- **Text section**
** Begin **

# Advice



## Daisy1984 (Nov 24, 2016)

Hi there,

I am married for 1.5 years, we have a 7 year old (from my previous relationship) and a 4.5 month baby as well. 

I've been with my husband for 4 years now and we have a pretty good relationship/marriage. 

My husband is a hunter and I never stopped him from going hunting (includes a 1 week hunting trip 9 hours away) even when our baby was only 2 months young. I don't stop him from doing what he loves.

One of his coworker that he knows for over 10 years (I think) recently got divorced (separated). They have similar jobs and work very closely. Lately, during work functions/dinner, my husband would stay behind with his friend after everyone, including his boss leaves the work function. Their boss lives out of town and when their boss is in town, they would always go out for dinner. 

I'd say the latest he had come home was a bit past midnight. I know that if his friend is still married, his friend wouldn't have stayed that late and my husband would be coming home way earlier than midnight. I was upset that night and we talked l about it the next day and he said he will not stay that late and will come home on a decent time.

I understand that his friend is going through a big change in his life. Both his friend and soon to be ex-wife wanted the divorce. 

Last night, my husband told me that they have a work function/dinner next Thursday. He quickly mentioned that the work function/dinner will run late. And that his friend has bought a truck camper (the one that atraced on the cab of a truck). And they were discussing that my he will just crash in his truck camper so it's easier for him in the morning to go to work, meaning they will sleep at the parking lot where they had dinner and where the truck is parked.

That being said, my husband won't be coming home.

My husband always makes good choices. 

But my husband crashing into his newly divorced friend's truck camper after a work function so that my husband has an "easier" time to go to work the next morning, I don't think is a good choice.

** End **

- **Rows from a data source**
** Begin **

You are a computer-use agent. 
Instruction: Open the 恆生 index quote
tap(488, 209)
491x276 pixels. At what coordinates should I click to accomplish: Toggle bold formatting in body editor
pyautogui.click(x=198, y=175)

** End **

- **Instruction**
According to the advice post, why is the husband planning to sleep in his friend's truck camper after the work dinner?

- **Reply**
So it's easier for him to go to work in the morning.